British far right organisation

The Nordic League (NL) was a far-right organisation in the United Kingdom from 1935 to 1939 that sought to serve as a co-ordinating body for the various extremist movements whilst also seeking to promote Nazism. The League was a private organisation that did not organise any public events.

==Development==
The Nordic League (NL) originated in 1935 when agents of Alfred Rosenberg's Nordische Gesellschaft arrived in Britain to establish a UK version of their movement. The main force behind this new group was Unionist MP Archibald Maule Ramsay who chaired the group's 14-man leadership council. The group's constitution described it as an "association of race conscious Britons" and sought to co-ordinate all far-right and fascist movements whilst giving particular emphasis to antisemitism.

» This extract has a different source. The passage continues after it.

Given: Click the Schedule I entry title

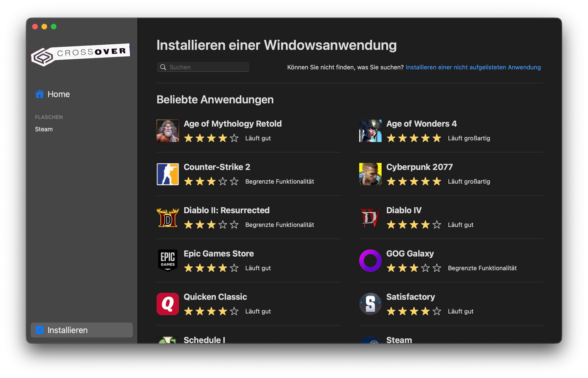Looking at the screenshot, I should tap(204, 340).
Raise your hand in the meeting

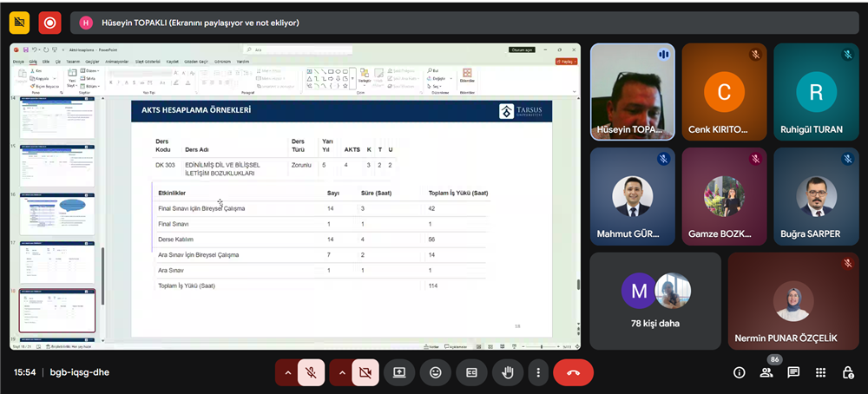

The League sought to unite leading figures from across the far right, as demonstrated in April 1939 when a meeting addressed by Ramsay was chaired by a member of the British Union of Fascists who was supported by former British Fascists president R. B. D. Blakeney and Imperial Fascist League member E. H. Cole. Other leading members included J. F. C. Fuller, the United Empire Fascist Party leader and Nazi agent Serocold Skeels, Henry Hamilton Beamish, Arnold Leese and P. J. Ridout. The latter was credited with helping to popularise the NL's slogan "Perish Judah", which was frequently rendered "P.J." in public.

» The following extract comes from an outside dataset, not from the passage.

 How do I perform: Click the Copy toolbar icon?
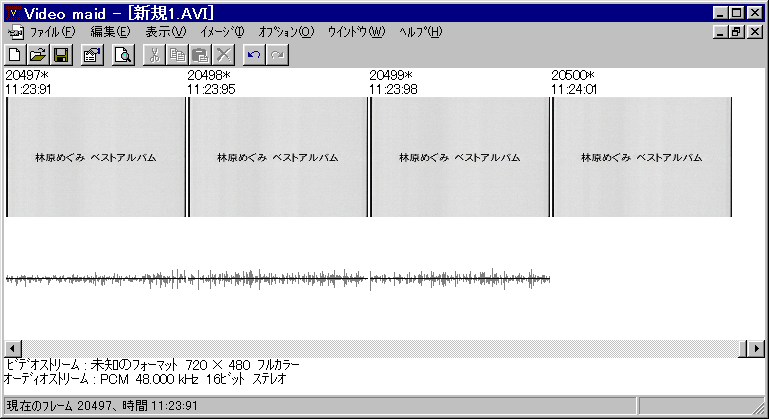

BUF leader Oswald Mosley, fearful of being too closely associated with the League's extremist rhetoric, did not join but he permitted party members to do so which the likes of Fuller, Robert Gordon-Canning and Oliver C. Gilbert did readily. As a result of these links the BUF was able to absorb the National Socialist Workers Party, a small group led by NL member Lieutenant-Colonel Graham Seton-Hutchison.

==Front groups==
The NL was closely linked to the White Knights of Britain, a secret society otherwise known as the Hooded Men with ritual initiation based on Freemasonry and compared to the Ku Klux Klan that was active from 1935 to 1937. The White Knights and the NL shared the same building as their headquarters. Another group, the Militant Christian Patriots, that was active after the Munich Crisis urging Neville Chamberlain not to become involved in a "Jewish war", was also closely connected to the NL and said by MI5 to be a front organisation. By using this group and another front organisation, the Liberty Restoration League, the NL was able to ensure that high-ranking figures such as the Duke of Wellington, the Duchess of Hamilton, Baron Brocket, and Michael O'Dwyer became involved in their movement.

==Response and demise==
The NL came under increasing scrutiny after Kristallnacht, particularly for the violence of Ramsay, William Joyce and A. K. Chesterton in their antisemitic speeches. Others such as Elwyn Wright, who until 1937 was secretary of the Anglo-German Fellowship, called for the shooting of Jews, whilst Commander E. H. Cole condemned the House of Commons as being full of "bastardised Jewish swine". However, such extremist language worked against the NL because its speakers were seen by the public at large as quite mad and so their pro-appeasement arguments were ignored.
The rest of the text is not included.